Bildung und Beruf

„Klimawandel betrifft alle Bereiche des Unterrichts“

Sybille Chiari untersucht an der BOKU Wien, wie sich das Thema Klimawandel in der Schule sinnvoll vermitteln lässt. Im Interview mit Was jetzt plädiert sie für fachübergreifende Projekte und neue, innovative Unterrichtsformen.

Das Gespräch führte Florian Bayer - 16. Oktober 2019


Frau Chiari, ist der Klimawandel in den letzten Jahren im Unterricht zu kurz gekommen?

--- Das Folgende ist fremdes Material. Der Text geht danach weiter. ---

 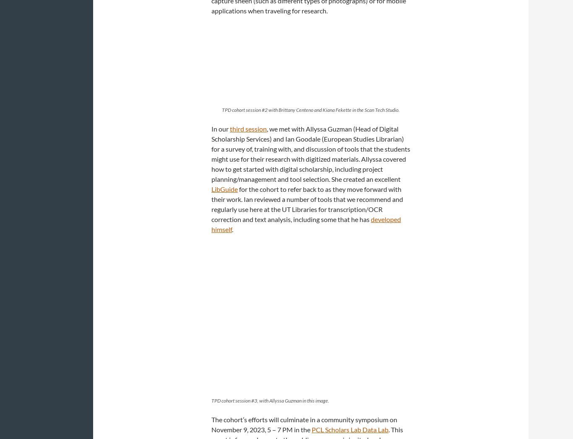 What do you see at coordinates (304, 425) in the screenshot?
I see `'The cohort’s efforts will culminate in a community symposium on November 9, 2023, 5 – 7 PM in the'` at bounding box center [304, 425].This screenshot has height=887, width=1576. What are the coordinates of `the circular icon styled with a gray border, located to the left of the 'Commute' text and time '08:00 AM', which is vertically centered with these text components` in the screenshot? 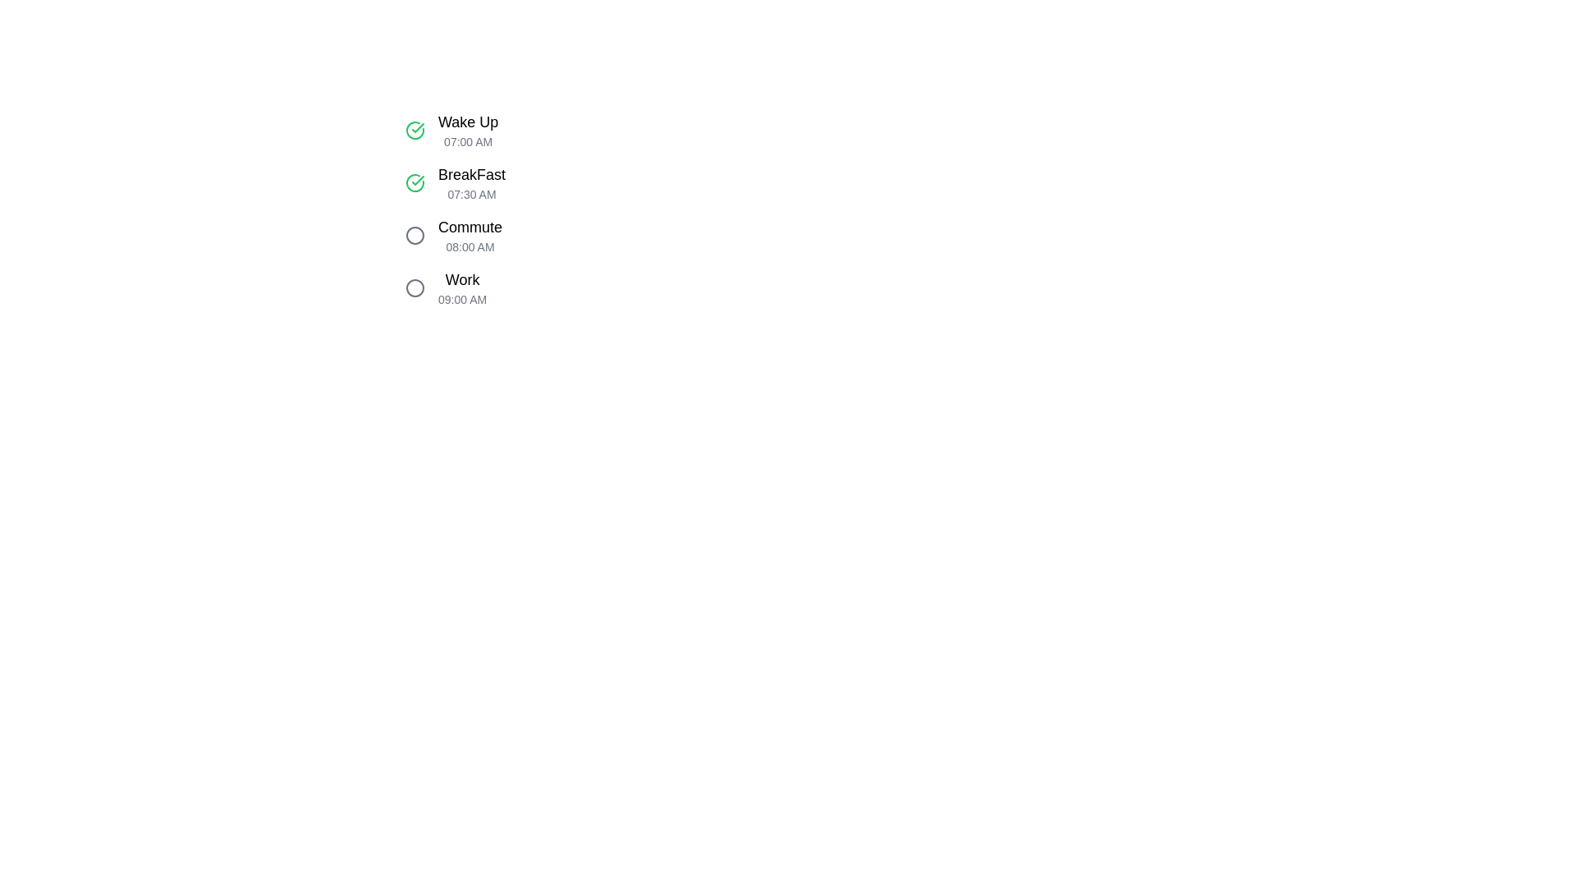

Ja, leider. In den Lehrplänen war das Thema nicht ausreichend verankert. Mittlerweile gibt es glücklicherweise die Ankündigung des Ministeriums, mehr Inhalte zum Klimawandel in die Lehrpläne aufzunehmen.

Bisher wurde das Thema ja fast ausschließlich aus naturwissenschaftlicher Perspektive behandelt, sei es im Biologie- oder im Geografieunterricht.

In aller Regel jedoch oft nicht substanziell, nicht prüfungsrelevant, und fast immer abhängig vom individuellen Engagement einzelner Lehrkräfte.

 

Sybille Chiari ist wissenschaftliche Mitarbeiterin am Zentrum für Globalen Wandel und Nachhaltigkeit der BOKU Wien. Sie beschäftigt  sich mit der Vermittlung von Themen wie „Klimawandel“ im Unterricht. Foto: privat

 

Das Interesse von Schülerseite wäre da?

Ja, schon seit längerem, aktuell aber mehr denn je. Für ein Projekt habe ich verfolgt, wie junge Klimaaktivistinnen und Klimaaktivisten zu solchen wurden.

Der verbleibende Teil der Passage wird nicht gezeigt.